Post-war Libya is likely to struggle to maintain oil production levels and boost pumping capacity , as funding constraints and security concerns could prevent the country's oil company and foreign oil firms from making necessary investments.
Constraints on investments in existing facilities and exploration activity, as well as security concerns, could hamper the work of the country's National Oil Corporation (NOC) and foreign operators. While the NOC is held back by sluggish political decision making, international oil companies (IOCs) are hesitant to send their equipment and workers unprotected into remote locations, and they are bound by unfavourable contracts from the Muammar Qaddafi era.
"I am not as enthusiastic about Libya as when Qaddafi went away," said Nabil Alalawi, the chief executive of the oil field services provider AlMansoori Specialized Engineering, an Abu Dhabi company. "It is a fantastic market, but they don't have money."

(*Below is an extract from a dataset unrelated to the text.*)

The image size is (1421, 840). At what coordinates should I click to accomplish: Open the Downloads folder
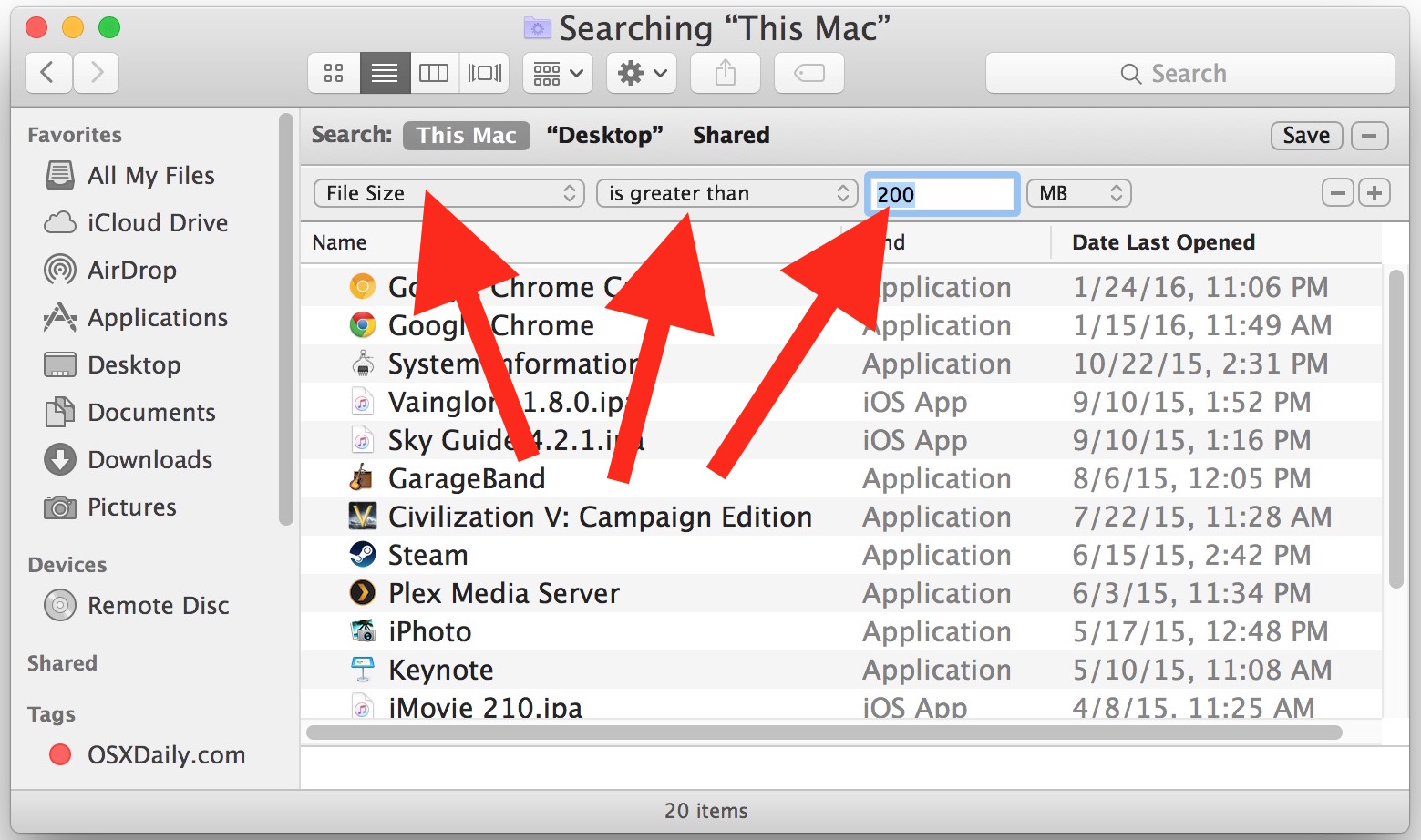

Libya's 1.6 million barrels per day (bdp) of exports were halted as civil war broke out in February last year . After Qaddafi was killed in October, production was restarted and quickly increased. Output has reached about 1.4 million bpd. Experts say full production of 1.8 million bpd could be achieved by August.
But the provisional government, the National Transitional Council (NTC), has not yet provided funding to the NOC or renegotiated contracts with foreign oil companies. The council is preoccupied with establishing government institutions untainted by the former regime and is reluctant to make decisions before a general election.
"As the NTC is a transitional ruling body, we've left all the long-term decisions and commitments to the future elected government," Muhammad Al Muntasir, who has responsibility for oil and gas affairs at the NTC, said last week. Superficial repairs have enabled a quick resumption of production, but stable crude flows depend on regular maintenance.
"What they are doing now is repairing a few wells. That is short term. "To create sustainable production, you have to have continuous maintenance," said Mr Alalawi.
Wintershall,a German oil company that operates in nine fields in Libya, has not been able to return to full production as the pipeline connecting it to export facilities is still damaged. "We want to stabilise our production capacity. To do this, however, the export infrastructure also needs to be in place," Rainer Seele, the chairman of Wintershall, said last month.
Libya aims eventually to boost production to 2 million bpd. At present, international oil companies are refusing to commit to the necessary exploration work, citing safety concerns in areas often controlled by tribal militias.
The contractual terms under which IOCs operate in Libya are a further impediment to investment in exploration and production-enhancing measures at existing oil fields.